▸ **To do**
Reproduce all of the material below word for word, leaving out the pictures.

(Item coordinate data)
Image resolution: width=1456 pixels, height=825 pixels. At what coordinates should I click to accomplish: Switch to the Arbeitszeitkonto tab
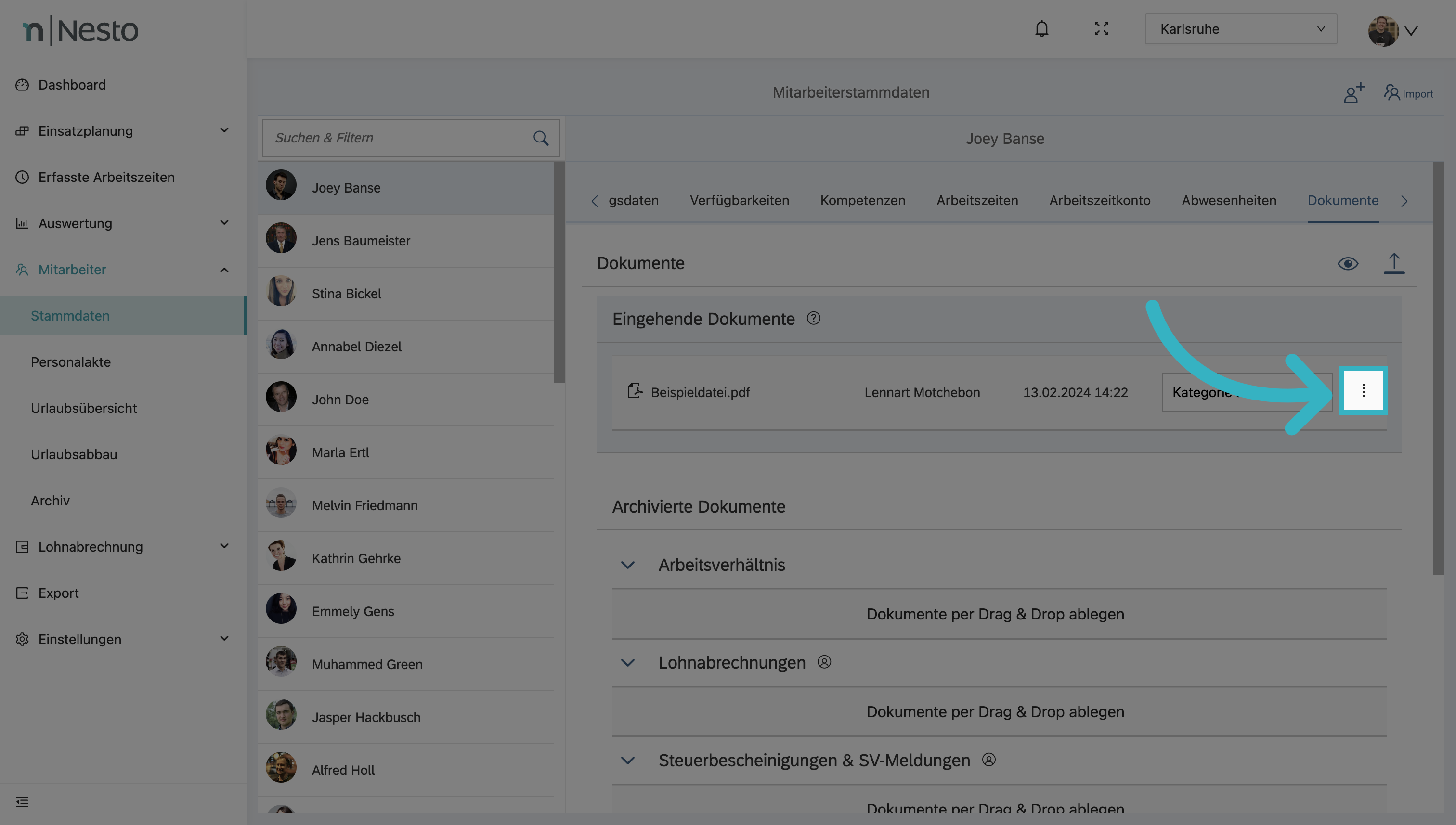pyautogui.click(x=1099, y=201)
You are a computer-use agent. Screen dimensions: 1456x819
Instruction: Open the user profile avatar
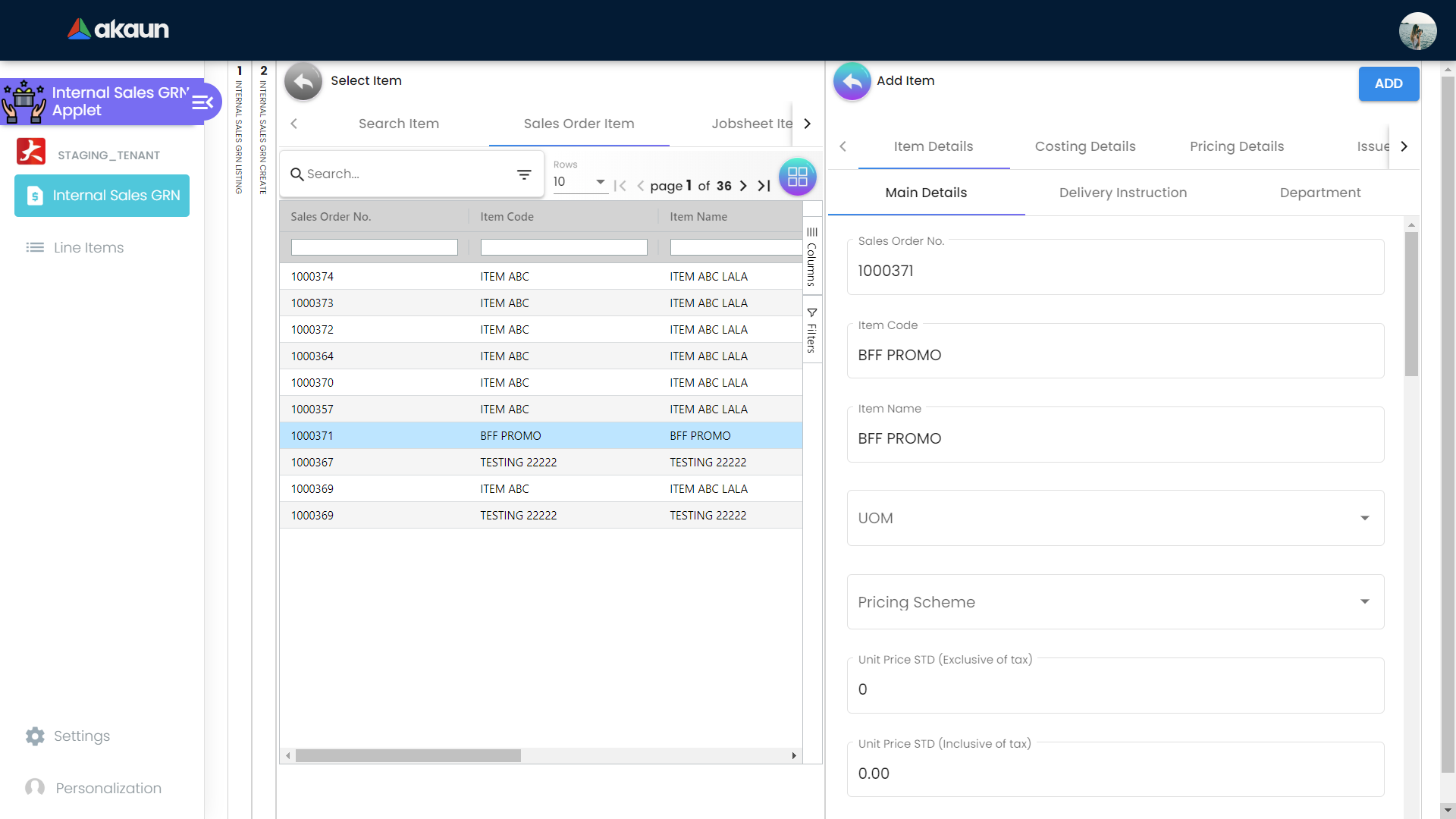tap(1417, 31)
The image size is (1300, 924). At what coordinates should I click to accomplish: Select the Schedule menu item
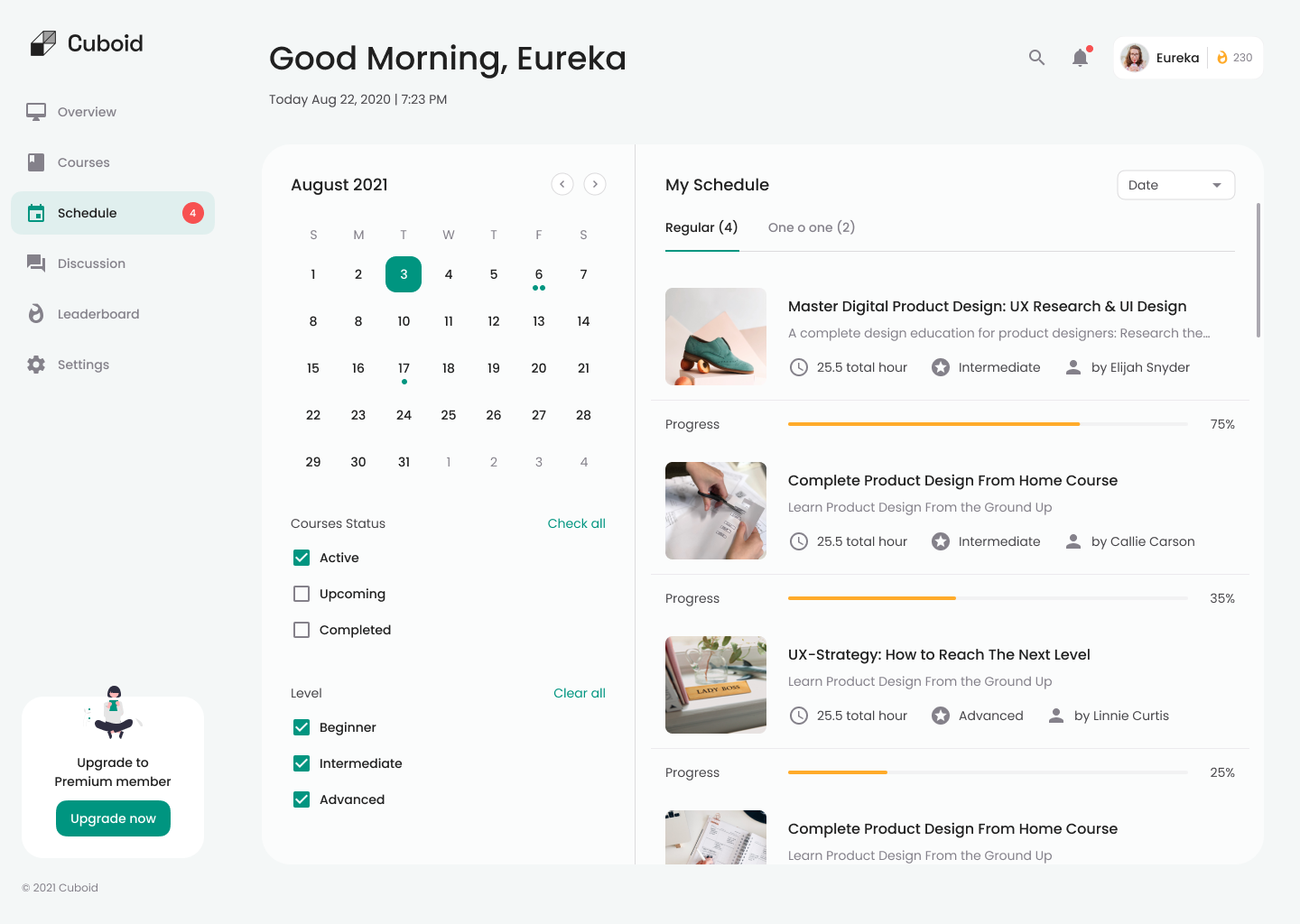[88, 213]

▸ **Exercise answer**
Image resolution: width=1456 pixels, height=825 pixels. At what coordinates should I click to accomplish: Switch to the Arbeitszeitkonto tab
pyautogui.click(x=1099, y=201)
You are a computer-use agent. Screen dimensions: 1456x819
Instruction: Open the user profile avatar
tap(1417, 31)
The image size is (1300, 924). At what coordinates should I click to accomplish: Select the Schedule menu item
[88, 213]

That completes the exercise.